Now, I criticized your choice of breed, use of the backyard and the lack of training/interaction because in your first post - you didn't include anything that you did other than you let him run around in the backyard. You didn't say you took him for walks or interacted with him at all. You should then see why I said the things I did if you read back over the posts.

Nipping - His nipping isn't necessarily him telling you he wants MORE of something. Think of it as his way of showing you affection. At 10 months old he is still a puppy and he will easily be hyper and excitable for years to come. It's great that you work with him so that he's comfortable with you putting your hands in and around his mouth. Bite inhibition is a dog learning the appropriate amount of pressure that is allowed when interacting with people. Puppies learn this from playing with each other - I.E. One puppy bites another puppy too hard and the second puppy yelps in pain. The first puppy learns that when he bites too hard - it hurts and thus not to bite as hard! Humans have much thinner skin - so we get hurt a lot more easily. You could try - when he bites to give a high pitched Yelp! and then ignoring him for a few seconds (as some would tell you). For me, this didn't work with my Siberian - it only made her more excited and wanted to play more and much harder. However, I do know that she hates being ignored and she absolutely hates the word no (She knows that no means no more of whatever we're doing). So, when she bites too hard, she gets a firm no and anything we're doing gets stopped for a few minutes (3-5 minutes for her.

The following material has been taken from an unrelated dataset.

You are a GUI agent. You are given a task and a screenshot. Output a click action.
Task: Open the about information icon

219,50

Anything under that she didn't learn). She has a very soft mouth now - and the little nips don't hurt. See this thread: http://www.dogforums.com/first-time-dog-owner/8377-bite-stops-here.html

Exercise - It sounds like you're giving him quite a bit of exercise. Which is great! But think of it like this; These dogs were bred to run miles. 25,50 even 80 or more miles A DAY while pulling freight. Now, obviously we can't do that - but it sounds like to me you have an extremely drivey dog and three miles to him isn't three miles to us. That's -nothing-. Something you may or may not want to try is biking with him. Get him a harness and a bike set up so he can run next to - or even better have him pull! I do this with my Siberian and many members on the forum do this with their dogs of various breeds (it's not just for freighting dogs)! It is -great- exercise for him and encourages him to do what the breed was built for.

Often times what we think of as him getting lots of exercise and enjoyment is nothing when we think back to what some breeds were originally intended to do. Personally I think it puts a lot of things into perspective.

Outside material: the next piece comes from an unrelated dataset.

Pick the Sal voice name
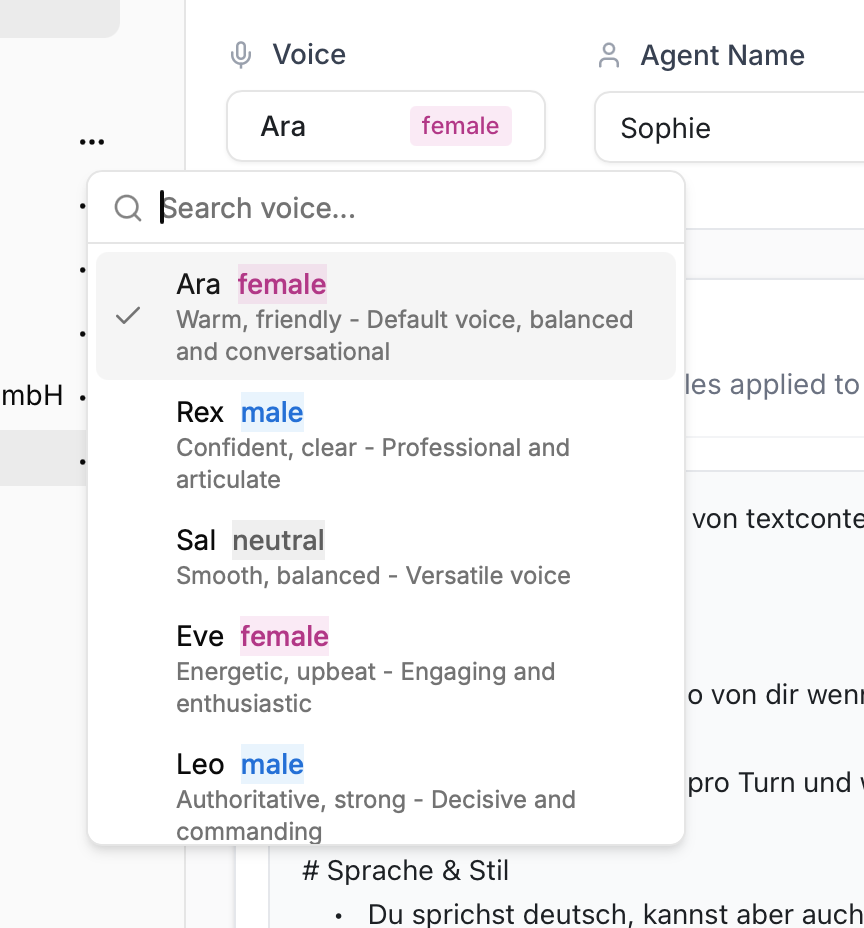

Training -It really helps if EVERYONE in the household is involved in a dogs training. He listens to you because you're rewarding him for the things he does! Training is an every day thing that lasts the entire lifetime of your dog. I give Bella several training sessions a day - not because she doesn't know her commands, but because it's a bonding experience and it reinforces and solidifies the training she already has. If you want him to hold a command until you release him you have to work on a stay. Dogs don't just automatically know it :). If you want him to sit and then stay - you have to work on the stay little by little. Get him to sit and stay - if he does it for a few seconds, praise and treat. You work on the length of the stay and the behavior so he's doing it every time you ask - then introduce distance. If you want the dog to listen to the other members of the family - they have to work with him. remember, these dogs are NOT people pleasers. They will only do things when they think they're getting something out of it.

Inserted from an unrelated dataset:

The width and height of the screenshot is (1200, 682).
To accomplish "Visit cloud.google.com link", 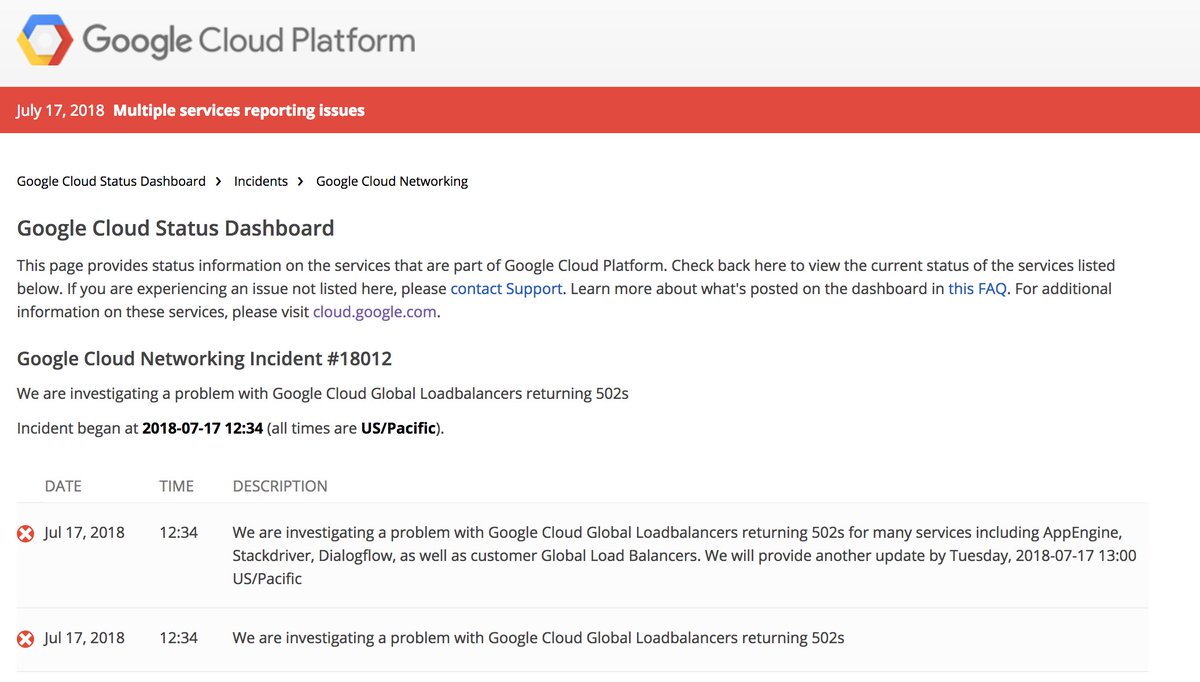I will pos(374,311).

As for puzzle toys - you can get them at Petco for probably around 15 dollars each. Something like this: http://www.petco.com/product/104547/KONG-Stuff-A-Ball-Dog-Toy.aspx
http://www.petco.com/product/112212/KONG-Wobbler-Food-Dispensing-Dog-Toy.aspx
http://www.petco.com/product/113907/Kyjen-Dog-Games-Star-Spinner-Dog-Toy-Puzzle.aspx
http://www.petco.com/product/113691/Kyjen-Dog-Games-Treat-Wheel-Dog-Toy-Puzzle.aspx

As for the jumping - it will only get better with as much time as your willing to put into it, really. It won't get better over night - and it'll take as long or as short amount of time as you do training. :(. It sucks to have to be so repetitive - but that's what it takes. You have to have A LOT of patience. When you train a dog and start a new behavior - you treat right away for it. Like doing sit. When he does the behavior you treat and give a cue and you're reinforcing the behavior you want. So now every time he sits - he gets a treat. But if you constantly treat him for just simply sitting - he knows that as soon as his butt hits the floor he can get up because you treat that behavior. You have to extend the time that he has to sit in order to stop the popping back up. So say you tell him sit and he pops up. Make him sit again. If he does it again - same thing. Just have to repeat it. then say he sits and stays sitting for 3 seconds. Praise and treat! And then make him sit longer before rewarding.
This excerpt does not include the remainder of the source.